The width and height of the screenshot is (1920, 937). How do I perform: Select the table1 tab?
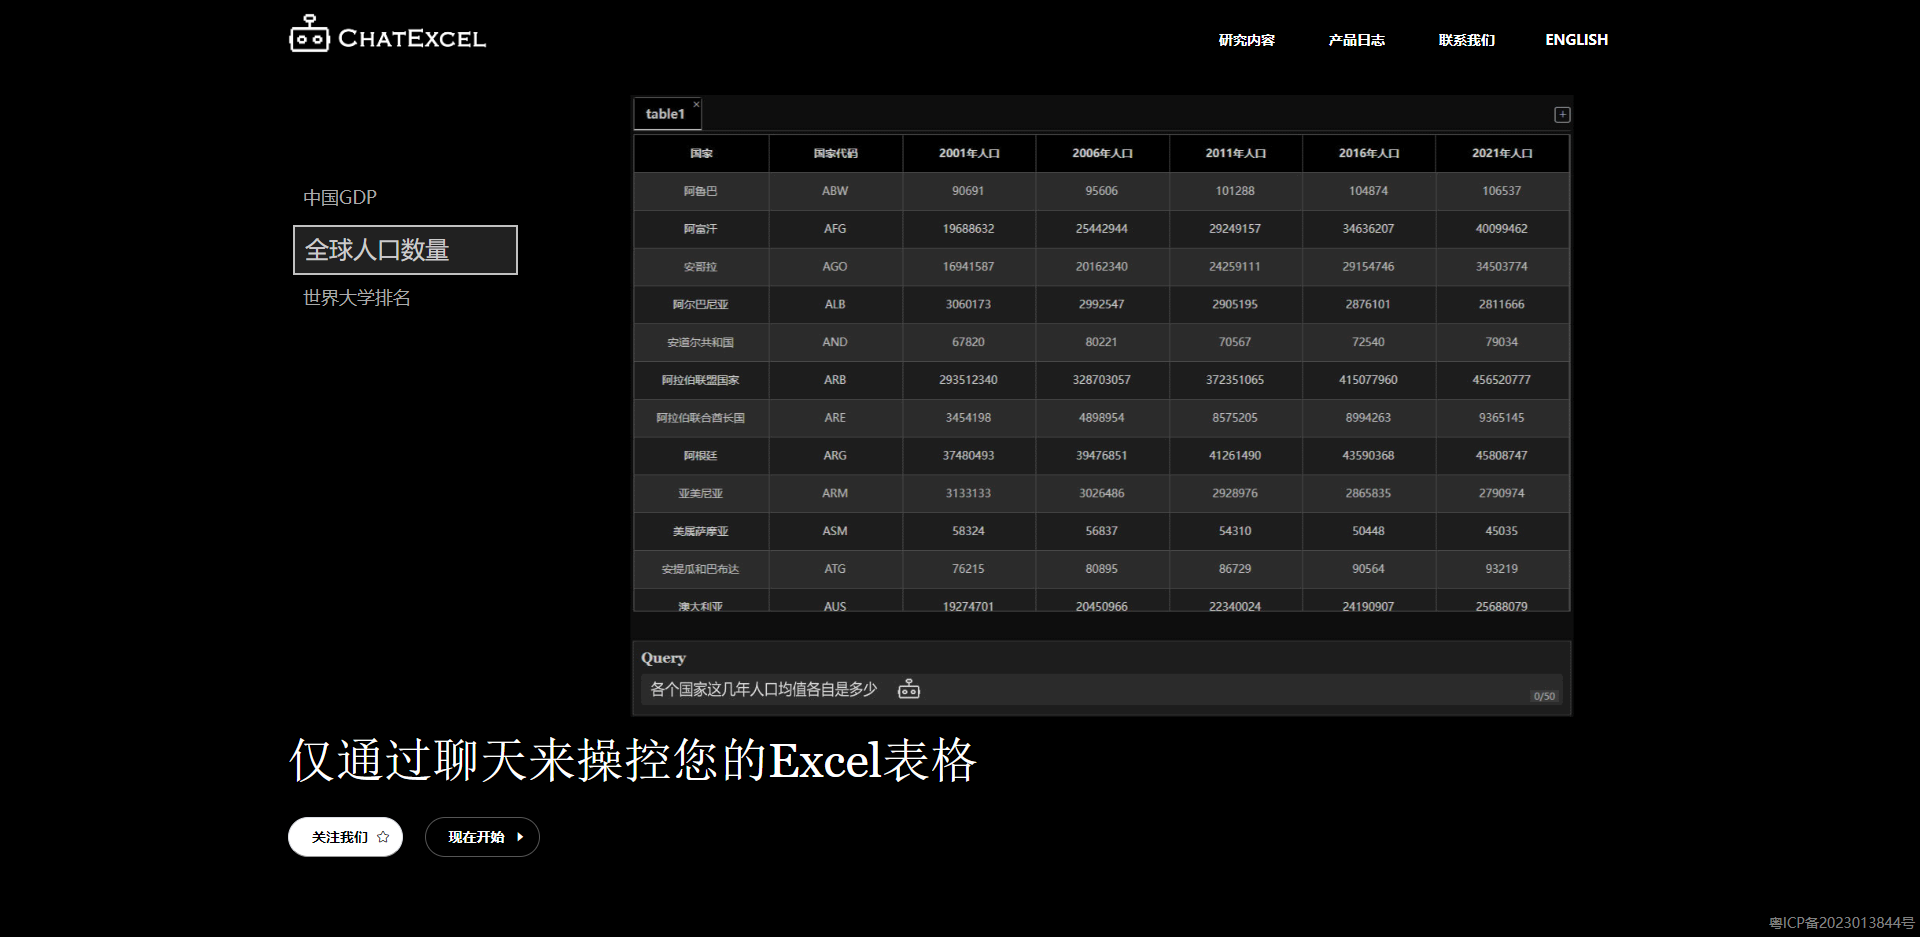[663, 114]
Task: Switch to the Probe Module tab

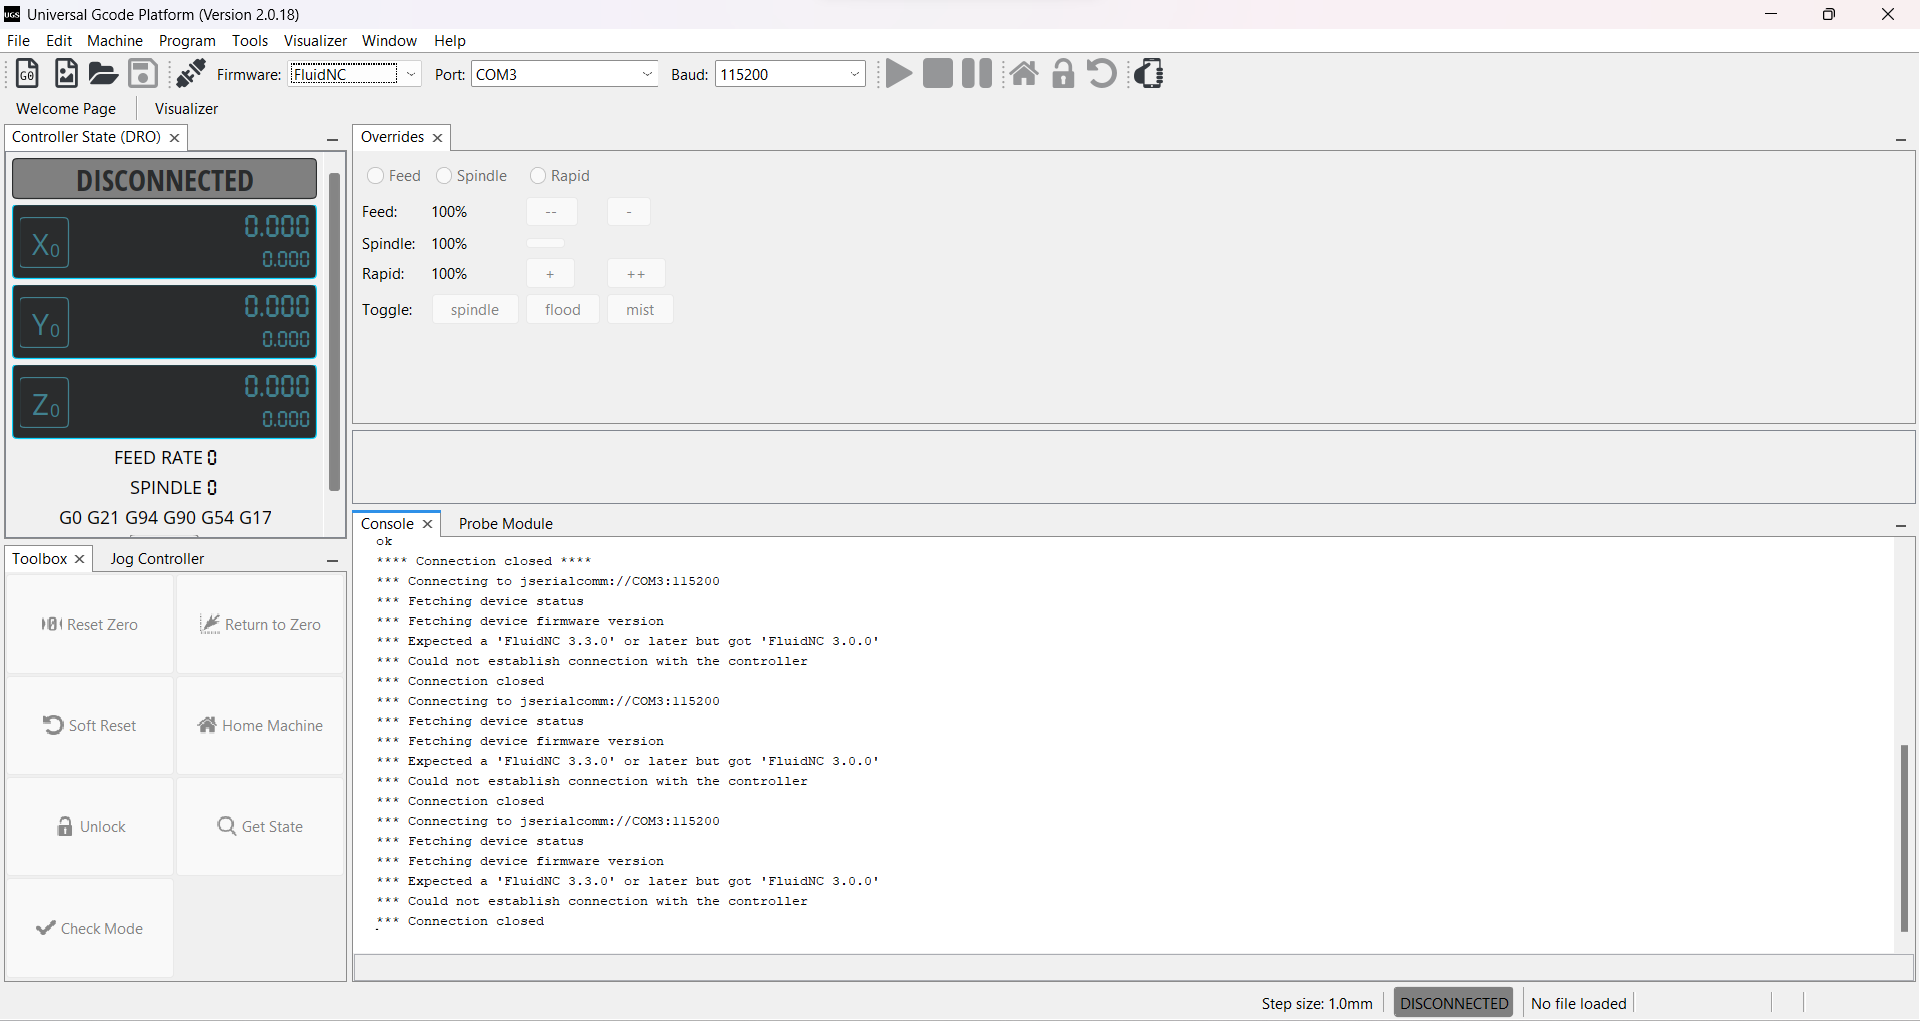Action: pos(505,523)
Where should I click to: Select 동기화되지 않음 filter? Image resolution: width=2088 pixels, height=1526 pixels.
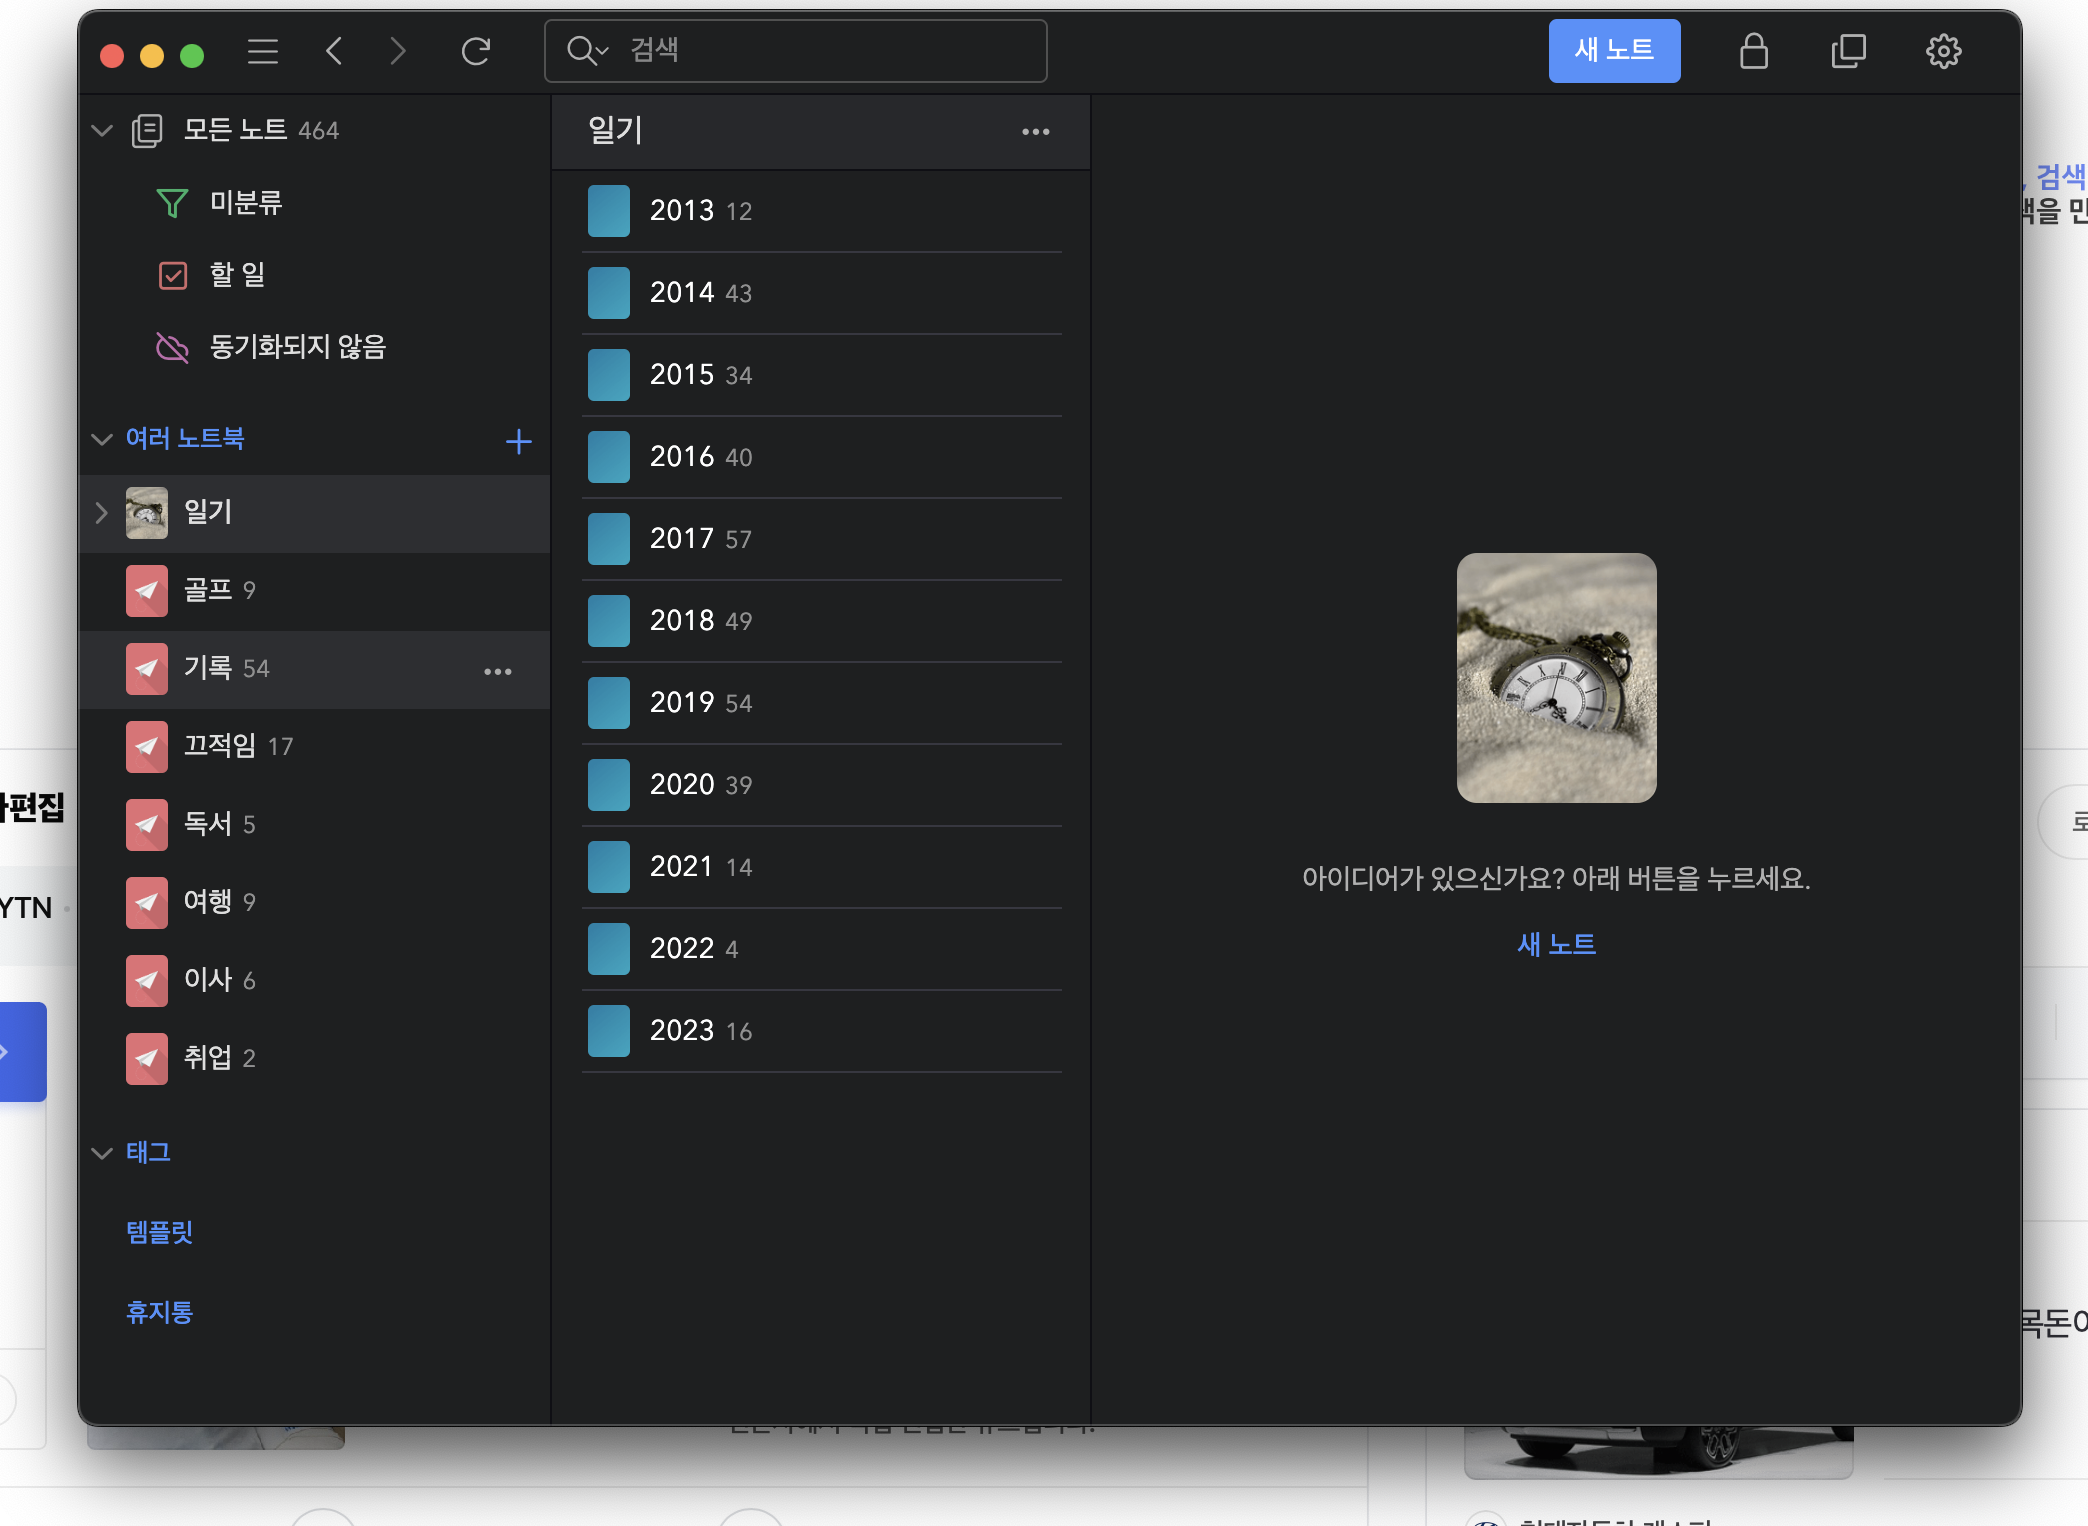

- - -

» Problem statement: Give the entries above again in full and exactly, but not the pictures.

» Answer box:
The width and height of the screenshot is (1920, 937). How do I perform: Select the table1 tab?
[663, 114]
Task: Switch to the Probe Module tab

Action: pos(505,523)
Where should I click to: Select 동기화되지 않음 filter? Image resolution: width=2088 pixels, height=1526 pixels.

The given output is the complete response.